The team, and Jerry Rice, tweeted Tuesday afternoon:
— Detroit Lions (@Lions) March 8, 2016
I got mad respect for you Megatron! And outstanding football player and greater person! #GoodLuckRetirement
— Jerry Rice (@JerryRice) March 8, 2016
The 30-year-old announced on Jan. 6 that he was evaluating his options for the future, and now he’s finalized that decision. While Johnson — 6-foot-5, 237 pounds with a 4.35-second 40-yard dash at the 2007 NFL combine — has been dynamic, his body has been beaten up. He has dealt with knee, ankle and finger injuries over the past four seasons. He played through an ankle injury the last eight weeks of the 2015 season.
Injuries aside, the Lions had seven losing seasons in his nine years with the Lions, though Johnson had maintained the highest level of play.
He had said consistently over the past few months he wanted to play his entire career in Detroit and wanted to win with the Lions.

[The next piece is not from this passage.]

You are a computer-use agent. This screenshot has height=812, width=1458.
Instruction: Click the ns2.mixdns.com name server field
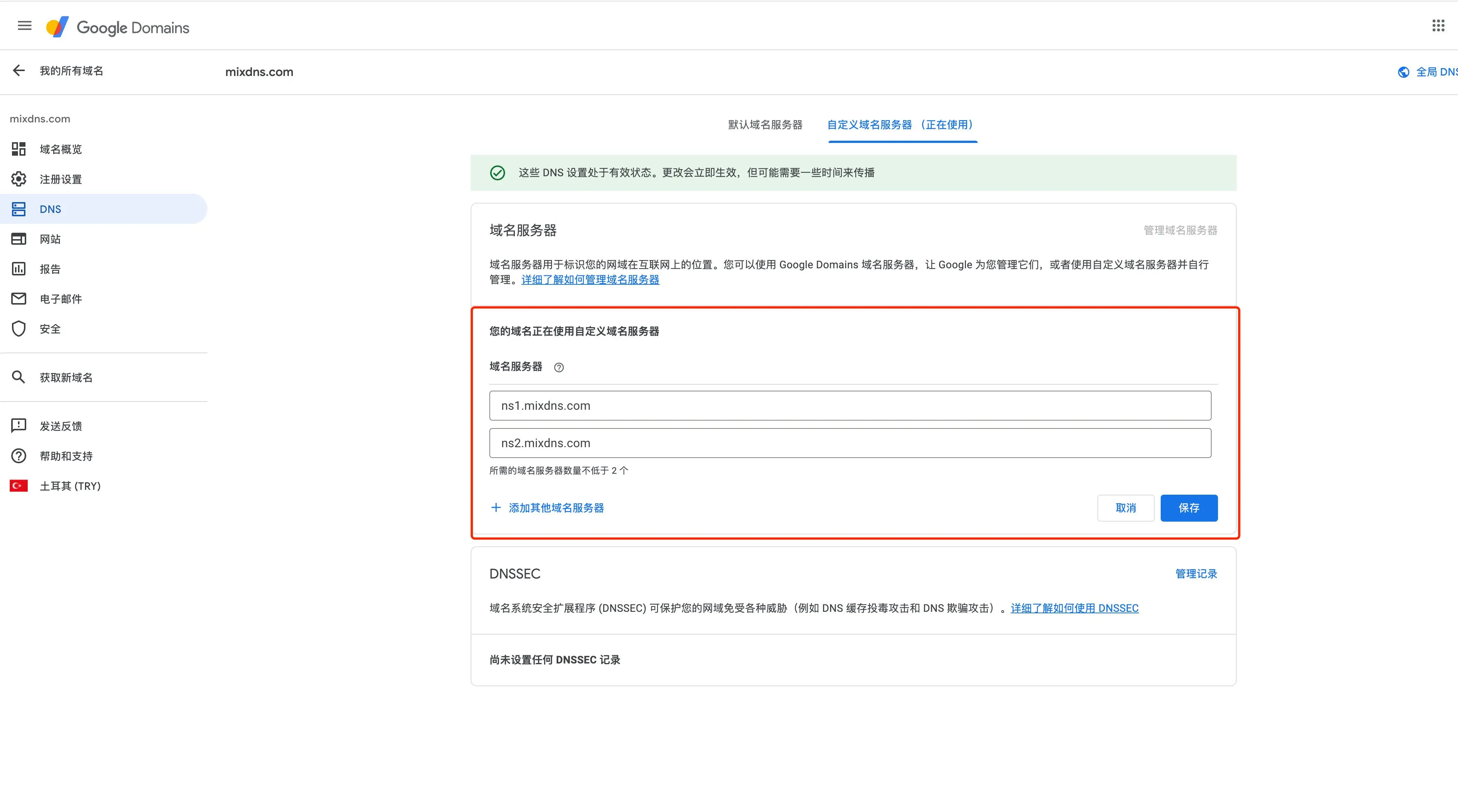[x=850, y=443]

“Very few people have achieved the kind of excellence that he has in terms of his playing career,” Lions coach Jim Caldwell said last season. “I mean, he’s been incredible, and the numbers keep stacking up, and it’s because of the fact that he’s one of those guys that makes plays week-in and week-out, year-in and year-out, and it’s consistent.
“A lot of guys that you’ve seen, if you take a look, they’ve had a great game and maybe never have a great game again or they’ve had a great eight-game stretch or they’ve maybe had a great year. But very few people can stack them on top of one another year after year after year after year. He’s one of those guys.
“His approach to the game, I think, is outstanding. His performances have been absolutely incredible, and he practices the same way.”
Johnson won’t be anymore, though.
He was due to make $24 million against the cap in 2016. The Lions will save at least $11.1 million in cap space with Johnson’s retirement, and as of now, the franchise is still on the hook for $12.9 million in dead money for 2016.
The Lions also announced Tuesday with respect to Johnson’s contract that those “matters were settled to the satisfaction of the parties.”
Johnson, the No. 2 overall pick of the Lions in 2007, was selected just after the Oakland Raiders took JaMarcus Russell. Johnson proved to be the smarter pick.
His records with the Lions include most career receptions (731), career receiving yards (11,619), receiving yards in a season (1,964), receiving yards in a game (329), career receiving touchdowns (83) and receiving touchdowns in a season (16).
Among the NFL’s elite, he is No. 43 all time in receptions, No. 27 in yards and No. 22 in touchdowns. According to Pro Football Reference, Johnson’s 86.1 yards per game receiving average is second all time behind Julio Jones, who is averaging 95.4 yards per game over the past five seasons.
Johnson only made two playoff appearances, though — in 2011 and 2014. Detroit lost both games.
His career and subsequent retirement are reminiscent of another Lions icon, Barry Sanders.
Sanders, considered one of the best running backs in NFL history and the most popular Lions player in history, retired on the eve of training camp in 1999 at age 31 after 10 seasons. Now, Johnson is leaving the game after nine years at age 30.
In a blog post Tuesday, Sanders wrote that Johnson “was an amazing and rare talent both on and off the field, and I feel lucky to have been able to see him play.”
Sanders and Johnson are simultaneously the most recognizable Lions in franchise history and two of Detroit’s most beloved players. But they transcended the city and made the Lions, who have never reached the Super Bowl, relevant on the national stage.